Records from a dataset
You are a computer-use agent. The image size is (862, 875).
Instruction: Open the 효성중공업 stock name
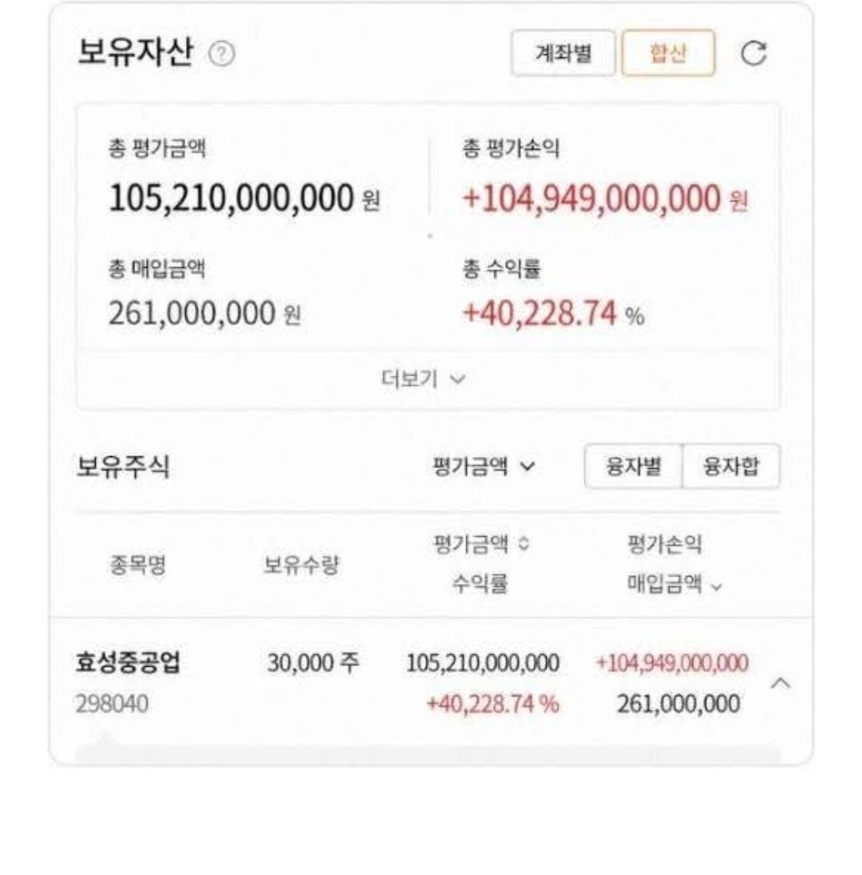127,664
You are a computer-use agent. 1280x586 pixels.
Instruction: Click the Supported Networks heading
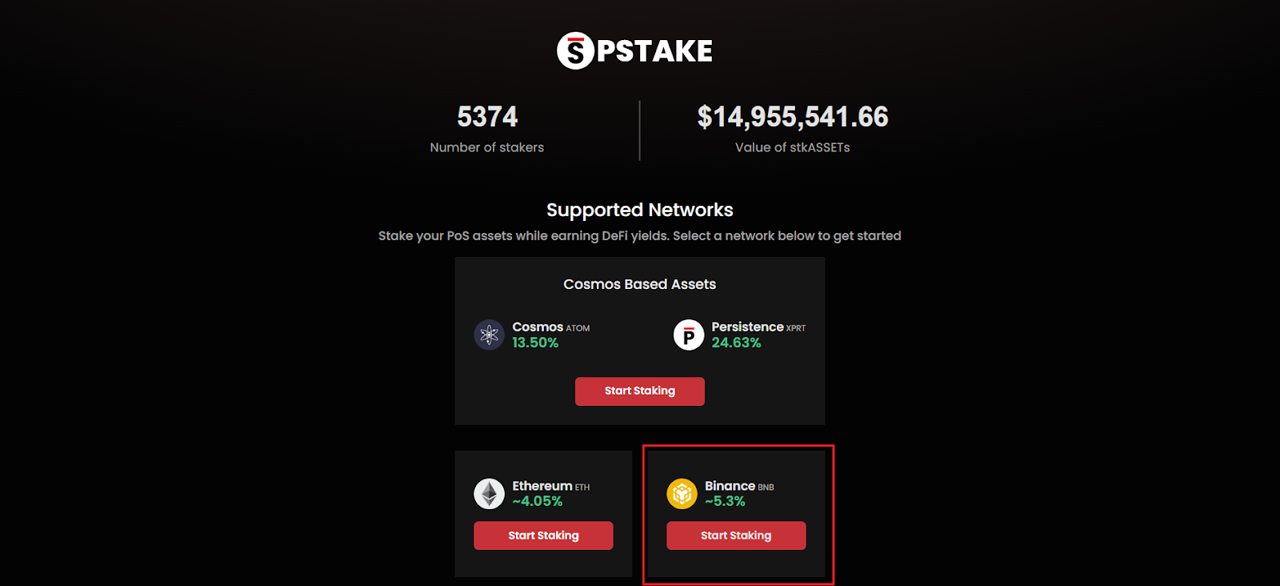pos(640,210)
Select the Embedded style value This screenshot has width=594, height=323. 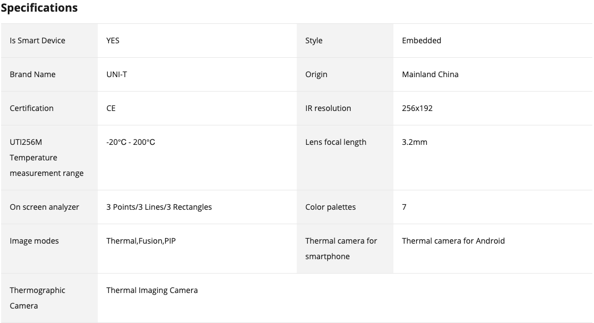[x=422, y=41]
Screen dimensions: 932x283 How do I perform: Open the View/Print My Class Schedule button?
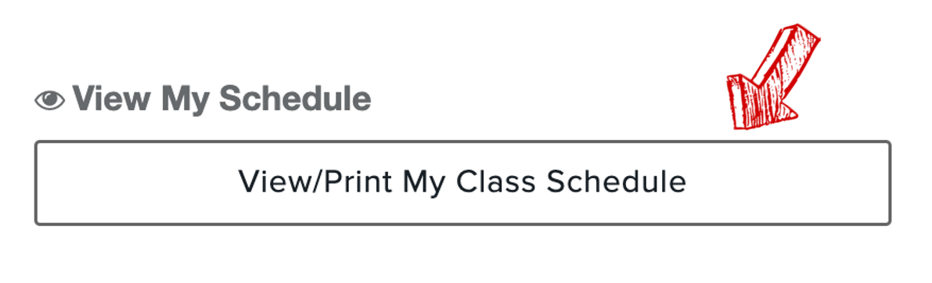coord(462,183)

▶ [Task instructions]: Within the records, filter for lines that contain the word "computer" and show each one.

▶ [Answer for the task]:
You are a computer-use agent. The image size is (862, 875).
You are a computer-use agent. 1280x586 pixels.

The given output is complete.